### PROBLEM DETAILS
List each line in the material below that contains the string "panel".

### DATA LISTING

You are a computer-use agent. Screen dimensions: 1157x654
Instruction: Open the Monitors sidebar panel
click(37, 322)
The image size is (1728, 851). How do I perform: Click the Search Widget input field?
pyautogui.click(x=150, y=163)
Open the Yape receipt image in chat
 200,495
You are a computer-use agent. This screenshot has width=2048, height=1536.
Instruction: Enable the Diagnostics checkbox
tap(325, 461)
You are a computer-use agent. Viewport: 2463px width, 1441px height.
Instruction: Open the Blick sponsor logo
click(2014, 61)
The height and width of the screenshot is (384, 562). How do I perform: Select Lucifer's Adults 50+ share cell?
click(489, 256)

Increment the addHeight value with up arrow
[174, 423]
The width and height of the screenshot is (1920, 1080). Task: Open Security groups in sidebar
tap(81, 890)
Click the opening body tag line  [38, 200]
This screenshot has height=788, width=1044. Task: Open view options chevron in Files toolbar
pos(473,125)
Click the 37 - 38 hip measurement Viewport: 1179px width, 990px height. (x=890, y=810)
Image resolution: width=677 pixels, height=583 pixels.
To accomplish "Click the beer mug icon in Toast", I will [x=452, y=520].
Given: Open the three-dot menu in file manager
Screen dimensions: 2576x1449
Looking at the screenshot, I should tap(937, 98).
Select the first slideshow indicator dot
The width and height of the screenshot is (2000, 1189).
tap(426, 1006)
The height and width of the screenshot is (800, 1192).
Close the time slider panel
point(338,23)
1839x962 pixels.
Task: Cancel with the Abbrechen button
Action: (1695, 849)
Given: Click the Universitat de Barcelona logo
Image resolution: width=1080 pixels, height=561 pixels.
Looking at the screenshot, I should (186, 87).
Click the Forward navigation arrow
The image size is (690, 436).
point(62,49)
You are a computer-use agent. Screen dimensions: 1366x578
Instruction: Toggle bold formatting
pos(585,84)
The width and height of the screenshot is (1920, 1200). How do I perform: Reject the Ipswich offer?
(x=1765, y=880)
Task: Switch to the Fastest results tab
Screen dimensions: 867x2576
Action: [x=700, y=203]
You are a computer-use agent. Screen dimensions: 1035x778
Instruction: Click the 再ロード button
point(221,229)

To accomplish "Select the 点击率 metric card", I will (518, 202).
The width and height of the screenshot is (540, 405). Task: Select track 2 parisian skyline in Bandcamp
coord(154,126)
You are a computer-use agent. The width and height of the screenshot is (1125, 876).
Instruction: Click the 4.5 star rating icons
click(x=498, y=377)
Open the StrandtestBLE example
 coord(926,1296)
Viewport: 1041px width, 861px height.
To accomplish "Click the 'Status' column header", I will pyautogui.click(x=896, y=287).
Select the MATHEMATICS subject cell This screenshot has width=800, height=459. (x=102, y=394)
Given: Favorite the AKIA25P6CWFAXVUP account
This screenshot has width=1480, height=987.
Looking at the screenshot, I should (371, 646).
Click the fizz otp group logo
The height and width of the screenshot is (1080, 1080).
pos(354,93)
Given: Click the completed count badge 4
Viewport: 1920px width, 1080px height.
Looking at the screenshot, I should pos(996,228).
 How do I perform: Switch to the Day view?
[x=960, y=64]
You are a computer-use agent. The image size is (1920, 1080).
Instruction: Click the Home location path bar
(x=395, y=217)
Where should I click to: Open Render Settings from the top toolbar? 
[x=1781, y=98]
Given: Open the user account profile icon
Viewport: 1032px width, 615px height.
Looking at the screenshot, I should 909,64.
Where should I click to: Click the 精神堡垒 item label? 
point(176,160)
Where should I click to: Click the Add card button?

### EXERCISE RESPONSE
Instruction: Open the Monitors sidebar panel
Close the time slider panel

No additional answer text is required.